Dass die Klausel als mittelbare Diskriminierung durch ein rechtmäßiges Ziel sachlich gerechtfertigt sei und das Mittel (Risikoausschluss) zur Erreichung dieses Ziels angemessen oder erforderlich sei, hat die Bekl nicht behauptet. Eine sachliche Rechtfertigung der Klausel iSd § 32 Abs 2 GlBG ist auch nicht offenkundig.

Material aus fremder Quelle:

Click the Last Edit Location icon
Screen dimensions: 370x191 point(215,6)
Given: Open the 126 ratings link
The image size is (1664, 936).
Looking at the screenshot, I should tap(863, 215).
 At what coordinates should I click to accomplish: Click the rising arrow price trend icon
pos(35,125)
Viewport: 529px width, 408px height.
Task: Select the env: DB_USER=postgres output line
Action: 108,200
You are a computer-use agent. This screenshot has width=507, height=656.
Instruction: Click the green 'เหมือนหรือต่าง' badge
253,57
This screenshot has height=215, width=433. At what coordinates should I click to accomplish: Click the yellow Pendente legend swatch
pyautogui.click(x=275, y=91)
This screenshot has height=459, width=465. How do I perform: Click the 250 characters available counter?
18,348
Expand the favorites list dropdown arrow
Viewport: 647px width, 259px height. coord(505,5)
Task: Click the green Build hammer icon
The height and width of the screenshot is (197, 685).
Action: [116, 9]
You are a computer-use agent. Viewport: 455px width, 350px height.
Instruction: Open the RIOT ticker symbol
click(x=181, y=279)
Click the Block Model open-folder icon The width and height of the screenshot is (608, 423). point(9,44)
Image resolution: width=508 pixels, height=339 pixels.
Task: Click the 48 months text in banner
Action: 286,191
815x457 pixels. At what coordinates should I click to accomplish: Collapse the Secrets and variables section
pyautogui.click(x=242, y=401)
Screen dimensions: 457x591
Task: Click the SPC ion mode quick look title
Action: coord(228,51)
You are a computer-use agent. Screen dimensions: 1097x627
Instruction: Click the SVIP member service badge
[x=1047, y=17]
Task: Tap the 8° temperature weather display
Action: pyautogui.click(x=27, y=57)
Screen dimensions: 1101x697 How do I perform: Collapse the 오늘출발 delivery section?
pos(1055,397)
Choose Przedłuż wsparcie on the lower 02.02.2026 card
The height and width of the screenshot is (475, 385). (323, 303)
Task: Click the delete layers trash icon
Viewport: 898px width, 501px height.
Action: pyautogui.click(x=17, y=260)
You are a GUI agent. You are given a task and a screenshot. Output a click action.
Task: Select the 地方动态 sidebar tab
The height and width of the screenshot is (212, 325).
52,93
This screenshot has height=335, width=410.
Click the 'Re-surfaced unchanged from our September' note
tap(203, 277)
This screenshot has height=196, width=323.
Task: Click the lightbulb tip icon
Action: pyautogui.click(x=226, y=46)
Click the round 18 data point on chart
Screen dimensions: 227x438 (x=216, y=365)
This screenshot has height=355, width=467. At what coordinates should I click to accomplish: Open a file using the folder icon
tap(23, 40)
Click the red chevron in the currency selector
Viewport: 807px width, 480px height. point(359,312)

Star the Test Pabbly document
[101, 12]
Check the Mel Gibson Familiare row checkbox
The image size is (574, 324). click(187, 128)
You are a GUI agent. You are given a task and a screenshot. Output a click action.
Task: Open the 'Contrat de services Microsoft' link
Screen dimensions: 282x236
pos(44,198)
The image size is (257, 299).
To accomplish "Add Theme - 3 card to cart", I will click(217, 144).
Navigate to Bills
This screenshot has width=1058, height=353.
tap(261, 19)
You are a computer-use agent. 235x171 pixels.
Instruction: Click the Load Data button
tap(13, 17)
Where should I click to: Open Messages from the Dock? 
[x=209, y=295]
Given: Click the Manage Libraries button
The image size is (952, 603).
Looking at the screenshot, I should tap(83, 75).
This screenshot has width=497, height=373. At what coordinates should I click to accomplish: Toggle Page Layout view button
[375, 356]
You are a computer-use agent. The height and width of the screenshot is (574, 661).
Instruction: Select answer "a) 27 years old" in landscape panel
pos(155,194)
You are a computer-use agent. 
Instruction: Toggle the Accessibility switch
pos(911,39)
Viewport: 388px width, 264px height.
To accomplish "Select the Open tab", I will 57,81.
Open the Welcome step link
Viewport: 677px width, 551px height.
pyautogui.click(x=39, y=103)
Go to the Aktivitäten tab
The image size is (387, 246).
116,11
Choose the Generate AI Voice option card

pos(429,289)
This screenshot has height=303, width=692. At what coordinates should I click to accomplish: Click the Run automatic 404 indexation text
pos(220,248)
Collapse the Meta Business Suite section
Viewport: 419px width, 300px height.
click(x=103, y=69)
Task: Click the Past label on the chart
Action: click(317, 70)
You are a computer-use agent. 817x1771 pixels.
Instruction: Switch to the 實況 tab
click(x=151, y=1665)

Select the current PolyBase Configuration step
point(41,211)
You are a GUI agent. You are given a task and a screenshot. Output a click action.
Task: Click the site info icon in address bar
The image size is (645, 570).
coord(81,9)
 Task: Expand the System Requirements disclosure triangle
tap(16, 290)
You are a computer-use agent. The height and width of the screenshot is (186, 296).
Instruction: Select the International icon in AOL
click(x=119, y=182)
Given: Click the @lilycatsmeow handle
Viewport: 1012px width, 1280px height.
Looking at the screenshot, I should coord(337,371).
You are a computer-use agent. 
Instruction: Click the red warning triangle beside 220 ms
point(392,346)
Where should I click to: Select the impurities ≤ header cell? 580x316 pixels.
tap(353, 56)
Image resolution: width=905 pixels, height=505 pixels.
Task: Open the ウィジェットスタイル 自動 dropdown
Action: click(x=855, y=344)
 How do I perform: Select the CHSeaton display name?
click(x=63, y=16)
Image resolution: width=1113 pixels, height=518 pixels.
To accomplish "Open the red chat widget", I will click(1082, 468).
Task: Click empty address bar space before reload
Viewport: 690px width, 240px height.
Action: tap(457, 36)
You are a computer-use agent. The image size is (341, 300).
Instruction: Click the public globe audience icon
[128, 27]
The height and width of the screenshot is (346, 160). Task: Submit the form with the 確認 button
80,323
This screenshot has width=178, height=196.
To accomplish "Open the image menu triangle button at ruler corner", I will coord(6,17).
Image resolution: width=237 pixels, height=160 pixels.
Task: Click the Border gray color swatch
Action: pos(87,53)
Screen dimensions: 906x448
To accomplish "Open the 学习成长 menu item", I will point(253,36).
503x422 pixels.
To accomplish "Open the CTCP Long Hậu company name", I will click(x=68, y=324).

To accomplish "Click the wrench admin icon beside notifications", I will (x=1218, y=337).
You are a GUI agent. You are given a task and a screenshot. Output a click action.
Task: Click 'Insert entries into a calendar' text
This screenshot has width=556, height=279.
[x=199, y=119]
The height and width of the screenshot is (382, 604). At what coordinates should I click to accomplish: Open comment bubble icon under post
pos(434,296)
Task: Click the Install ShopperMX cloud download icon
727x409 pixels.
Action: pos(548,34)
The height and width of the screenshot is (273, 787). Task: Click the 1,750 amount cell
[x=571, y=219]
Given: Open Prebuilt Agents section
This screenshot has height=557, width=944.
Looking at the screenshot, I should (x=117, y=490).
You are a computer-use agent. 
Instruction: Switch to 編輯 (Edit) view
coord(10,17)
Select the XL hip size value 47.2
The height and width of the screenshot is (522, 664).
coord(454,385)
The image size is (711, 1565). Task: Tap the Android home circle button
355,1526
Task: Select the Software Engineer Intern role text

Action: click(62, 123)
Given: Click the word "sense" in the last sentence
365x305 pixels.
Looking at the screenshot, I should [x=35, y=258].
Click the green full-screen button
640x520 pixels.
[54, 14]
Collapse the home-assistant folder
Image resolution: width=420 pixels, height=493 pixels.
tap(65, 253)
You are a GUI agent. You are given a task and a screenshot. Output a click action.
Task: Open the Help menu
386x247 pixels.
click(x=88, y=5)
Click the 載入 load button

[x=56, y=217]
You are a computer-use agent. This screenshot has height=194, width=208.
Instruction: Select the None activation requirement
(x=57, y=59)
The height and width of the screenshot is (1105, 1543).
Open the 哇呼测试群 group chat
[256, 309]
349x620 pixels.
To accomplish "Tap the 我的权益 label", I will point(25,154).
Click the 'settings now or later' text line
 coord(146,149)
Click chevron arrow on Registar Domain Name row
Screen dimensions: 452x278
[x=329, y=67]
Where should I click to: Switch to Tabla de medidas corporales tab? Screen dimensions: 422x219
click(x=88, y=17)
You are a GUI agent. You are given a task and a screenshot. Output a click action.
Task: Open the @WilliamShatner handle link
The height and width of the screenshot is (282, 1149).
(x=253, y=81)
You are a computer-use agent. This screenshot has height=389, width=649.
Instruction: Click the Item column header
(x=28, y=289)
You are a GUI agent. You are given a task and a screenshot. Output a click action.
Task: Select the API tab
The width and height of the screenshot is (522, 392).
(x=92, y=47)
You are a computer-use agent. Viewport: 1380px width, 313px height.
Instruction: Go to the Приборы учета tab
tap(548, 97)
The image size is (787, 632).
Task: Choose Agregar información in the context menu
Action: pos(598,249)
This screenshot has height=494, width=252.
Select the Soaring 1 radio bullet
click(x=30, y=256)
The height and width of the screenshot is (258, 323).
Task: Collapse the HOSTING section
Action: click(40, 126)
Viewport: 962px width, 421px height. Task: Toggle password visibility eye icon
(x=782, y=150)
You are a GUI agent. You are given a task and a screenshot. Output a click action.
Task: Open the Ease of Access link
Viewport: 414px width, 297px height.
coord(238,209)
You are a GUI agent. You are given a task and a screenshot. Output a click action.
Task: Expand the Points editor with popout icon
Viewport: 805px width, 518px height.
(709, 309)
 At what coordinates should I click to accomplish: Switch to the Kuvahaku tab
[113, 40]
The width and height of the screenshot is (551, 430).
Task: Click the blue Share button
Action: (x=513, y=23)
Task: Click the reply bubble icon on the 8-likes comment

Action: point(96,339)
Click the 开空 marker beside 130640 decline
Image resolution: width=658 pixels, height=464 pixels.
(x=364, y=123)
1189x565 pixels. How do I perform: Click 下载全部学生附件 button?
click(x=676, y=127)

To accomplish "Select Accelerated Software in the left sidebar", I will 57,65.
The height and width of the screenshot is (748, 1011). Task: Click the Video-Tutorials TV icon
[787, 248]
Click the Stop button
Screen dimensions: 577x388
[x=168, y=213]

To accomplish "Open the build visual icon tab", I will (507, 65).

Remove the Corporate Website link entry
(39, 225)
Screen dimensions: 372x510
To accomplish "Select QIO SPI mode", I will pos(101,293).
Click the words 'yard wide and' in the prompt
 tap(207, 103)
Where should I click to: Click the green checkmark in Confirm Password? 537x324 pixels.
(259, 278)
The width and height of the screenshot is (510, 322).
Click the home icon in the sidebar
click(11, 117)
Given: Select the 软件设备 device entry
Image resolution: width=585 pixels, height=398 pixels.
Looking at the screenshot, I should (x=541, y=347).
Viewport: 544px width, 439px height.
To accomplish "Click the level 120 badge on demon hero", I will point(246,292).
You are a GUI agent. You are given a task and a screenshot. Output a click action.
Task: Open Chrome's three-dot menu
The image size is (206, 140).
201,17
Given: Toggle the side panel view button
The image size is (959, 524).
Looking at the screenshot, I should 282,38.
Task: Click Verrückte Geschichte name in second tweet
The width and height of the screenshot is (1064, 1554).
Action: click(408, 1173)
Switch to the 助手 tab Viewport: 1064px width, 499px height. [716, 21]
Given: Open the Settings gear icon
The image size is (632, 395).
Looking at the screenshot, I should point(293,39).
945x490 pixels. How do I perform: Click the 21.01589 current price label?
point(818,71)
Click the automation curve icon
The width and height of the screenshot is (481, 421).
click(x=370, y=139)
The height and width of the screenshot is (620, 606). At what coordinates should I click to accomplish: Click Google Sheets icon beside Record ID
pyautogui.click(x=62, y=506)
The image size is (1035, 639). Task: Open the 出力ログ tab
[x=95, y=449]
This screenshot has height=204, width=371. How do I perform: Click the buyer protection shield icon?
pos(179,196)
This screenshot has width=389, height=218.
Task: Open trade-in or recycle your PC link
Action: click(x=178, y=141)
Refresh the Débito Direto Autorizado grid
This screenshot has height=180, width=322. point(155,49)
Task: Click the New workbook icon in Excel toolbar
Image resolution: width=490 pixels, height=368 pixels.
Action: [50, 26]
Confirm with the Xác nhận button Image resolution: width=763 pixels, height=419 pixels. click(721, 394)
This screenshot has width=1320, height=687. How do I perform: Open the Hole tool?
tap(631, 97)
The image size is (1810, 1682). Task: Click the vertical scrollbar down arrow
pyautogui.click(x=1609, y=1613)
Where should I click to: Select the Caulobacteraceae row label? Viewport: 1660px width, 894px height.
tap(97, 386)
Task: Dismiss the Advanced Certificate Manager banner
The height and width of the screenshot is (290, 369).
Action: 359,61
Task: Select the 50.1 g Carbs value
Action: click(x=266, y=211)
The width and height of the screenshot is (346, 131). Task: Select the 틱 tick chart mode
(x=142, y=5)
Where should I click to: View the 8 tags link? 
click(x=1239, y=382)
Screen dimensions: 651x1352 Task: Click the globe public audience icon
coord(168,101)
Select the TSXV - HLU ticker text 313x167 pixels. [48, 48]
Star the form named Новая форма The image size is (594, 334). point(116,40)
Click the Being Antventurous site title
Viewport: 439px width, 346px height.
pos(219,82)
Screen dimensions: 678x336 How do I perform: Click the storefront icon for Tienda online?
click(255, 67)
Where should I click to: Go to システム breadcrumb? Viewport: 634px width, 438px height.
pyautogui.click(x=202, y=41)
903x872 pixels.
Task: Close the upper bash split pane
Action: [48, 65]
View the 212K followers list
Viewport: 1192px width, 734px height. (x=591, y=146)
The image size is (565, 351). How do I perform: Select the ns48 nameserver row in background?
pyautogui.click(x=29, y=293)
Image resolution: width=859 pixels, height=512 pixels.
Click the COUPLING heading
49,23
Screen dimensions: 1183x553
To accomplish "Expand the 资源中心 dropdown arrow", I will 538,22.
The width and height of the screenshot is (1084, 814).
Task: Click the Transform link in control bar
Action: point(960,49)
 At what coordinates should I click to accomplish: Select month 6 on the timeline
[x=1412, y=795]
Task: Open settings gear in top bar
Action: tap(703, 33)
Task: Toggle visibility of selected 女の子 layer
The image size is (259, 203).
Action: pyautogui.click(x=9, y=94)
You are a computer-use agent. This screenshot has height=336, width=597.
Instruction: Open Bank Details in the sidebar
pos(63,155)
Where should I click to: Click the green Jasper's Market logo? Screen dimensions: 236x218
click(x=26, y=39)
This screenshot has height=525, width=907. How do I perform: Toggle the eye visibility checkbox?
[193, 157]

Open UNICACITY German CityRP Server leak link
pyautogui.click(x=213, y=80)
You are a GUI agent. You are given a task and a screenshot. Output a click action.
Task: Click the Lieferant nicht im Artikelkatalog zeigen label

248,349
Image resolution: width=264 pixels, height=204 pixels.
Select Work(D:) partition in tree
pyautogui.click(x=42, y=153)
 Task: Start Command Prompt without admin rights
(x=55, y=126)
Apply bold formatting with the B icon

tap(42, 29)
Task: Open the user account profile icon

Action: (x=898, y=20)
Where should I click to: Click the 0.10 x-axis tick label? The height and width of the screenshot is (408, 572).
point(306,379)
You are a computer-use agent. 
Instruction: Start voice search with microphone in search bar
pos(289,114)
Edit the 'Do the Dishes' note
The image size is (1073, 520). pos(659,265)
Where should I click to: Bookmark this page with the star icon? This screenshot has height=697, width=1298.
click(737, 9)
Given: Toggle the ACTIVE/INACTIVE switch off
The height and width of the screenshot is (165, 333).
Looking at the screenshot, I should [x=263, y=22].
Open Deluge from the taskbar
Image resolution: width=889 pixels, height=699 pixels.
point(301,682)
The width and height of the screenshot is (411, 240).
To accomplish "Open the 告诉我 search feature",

Die inkriminierte Klausel ist daher wegen des Verstoßes gegen ein gesetzliches Gebot unwirksam.
Entscheidung
Dem Argument der Bekl, die vom Kl gewünschte Unterlassung gehe zu weit, weil damit undifferenziert auch die Unterlassung der Anwendung der Klausel für Verträge begehrt werde, die vor dem 21. 12. 2012 abgeschlossen wurden (Inkrafttreten von § 1c VersVG), hält der OGH ua entgegen, dass die begehrte Unterlassungsverpflichtung nur die Einbeziehung der inkriminierten Klausel in künftige Verträge betrifft und ein Beharren der Bekl auf der inkriminierten Klausel in vor dem 21. 12. 2012 geschlossenen Verträgen im Übrigen ohnehin sittenwidrig wäre (vgl RS0016740; insb 6 Ob 55/18h zu einer weibliche Personen diskriminierenden Regelung in einem Gesellschaftsvertrag aus dem Jahr 1963, RdW 2019/291).